Bei starkem Untergewicht und fortschreitender Verschlechterung des Gesundhei Lebensgefahr kann nicht nur durch die Abmagerung entstehen, sondern auch durch den Mißbrauch von abführenden und harntreibenden Mitteln. Der Mißbrauch führt zu starken Störungen des Elektrolythaushaltes.

 

Auch bei Magersüchtigen, deren Gewichtsabnahme nicht lebensbedrohlich ist, kann es sein, daß der chronische Hungerzustand erst beseitigt werden muß, bevor eine geeignete Therapie beginnen kann. Hunger beeinflußt das Denken und Handeln und kann es soweit verstellen, daß eine sinnvolle Therapie unmöglich ist.

 

Magersüchtige dürfen hierbei allerdings nicht gezwungen werden bis zum Normalgewicht zuzunehmen. Diese erzwungene Gewichtszunahme kann schlimmstenfalls zu Depressionen und Suizidgefährdung führen. Oftmals kann erst nach diesen Notmaßnahmen eine Behandlung im eigentlichen Sinne beginnen.

Ambulante Psychotherapie


Psychotherapie ist ein Weg der Bewältigung von Magersucht. Es gibt die Möglichkeit an einer Einzel- oder Gruppentherapie teilzunehmen. Ob eine Einzeltherapie oder eine Gruppentherapie durchgeführt wird, hängt davon ab, welche Form der Therapie für den Einzelfall als geeignet beurteilt wird.

 

Einzeltherapie findet meist 1 bis 2 mal wöchentlich statt. Hier hat man die Möglichkeit, gemeinsam mit TherapeutenInnen Probleme zu besprechen und aufzuarbeiten.

 

In den Gruppensitzungen sind neben den TherapeutenInnen noch andere Gruppenmitglieder anwesend. Meist trifft sich die Gruppe einmal pro Woche für 2 Stunden.

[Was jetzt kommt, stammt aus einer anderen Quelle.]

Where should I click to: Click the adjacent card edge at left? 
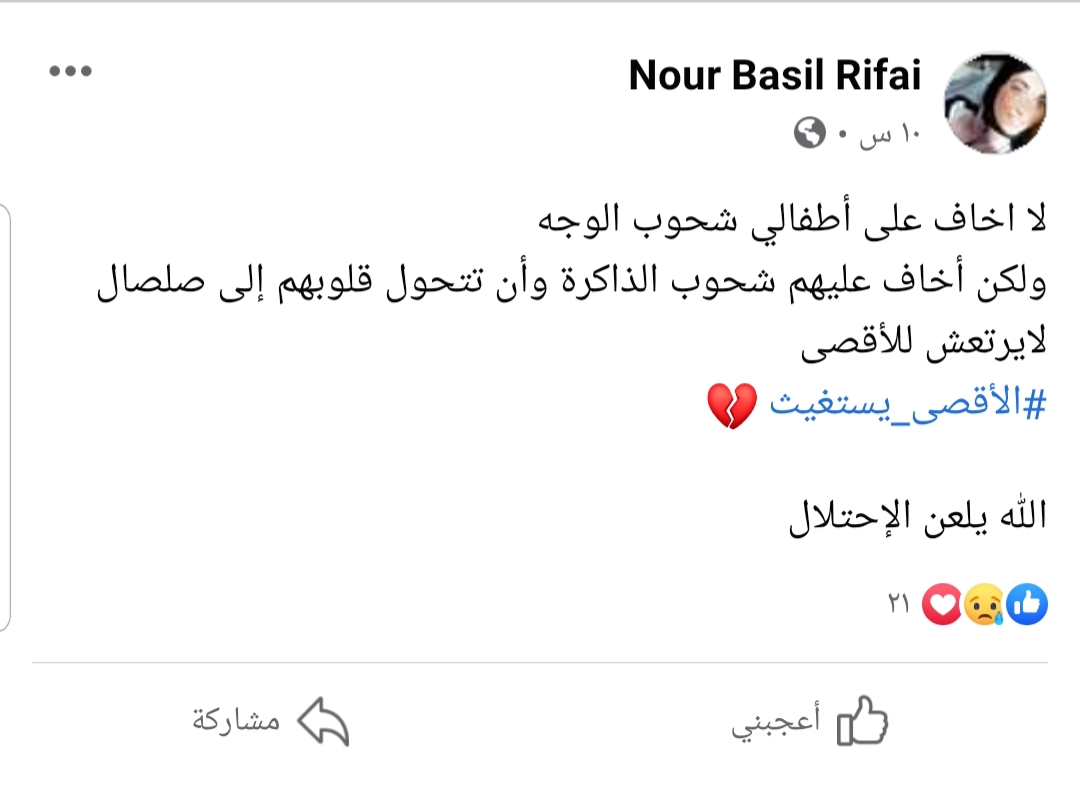[5, 417]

Die TherapeutenInnen greifen während der Sitzungen regulierend in das Geschehen ein, geben Denkanstöße und helfen die richtigen Fragen zu stellen. Die Gruppe kann aus Mitgliedern bestehen, die alle an einer Essstörung leiden oder aus Mitgliedern mit unterschiedlichen Problematiken.

Stationärer Klinikaufenthalt


Ein stationärer Klinikaufenthalt wird dann erforderlich, wenn eine akute Gesundheitsgefährdung besteht. Weitere Gründe für einen Klinikaufenthalt bei Magersucht sind zusätzliche Medikamentenabhängigkeit oder ähnliches. In den Krankenhäusern findet Psychotherapie i.d.R. als Einzel- und Gruppentherapie statt. Meist in konzentrierterer Form als dies ambulant möglich ist. Durch den Klinikaufenthalt wird der Alltag zu Hause gelassen, was für eine Gesundung förderlich sein kann.

 

Vor Aufnahme in eine Klinik, sollte man sich über das jeweilige Therapieangebot der Klinik informieren und die Kostenübernahme klären. Dafür ist die Krankenkasse oder der Rentenversicherungsträger zuständig. Häufig haben die Kliniken bestimmte Aufnahmevoraussetzungen, welche erfragt werden können.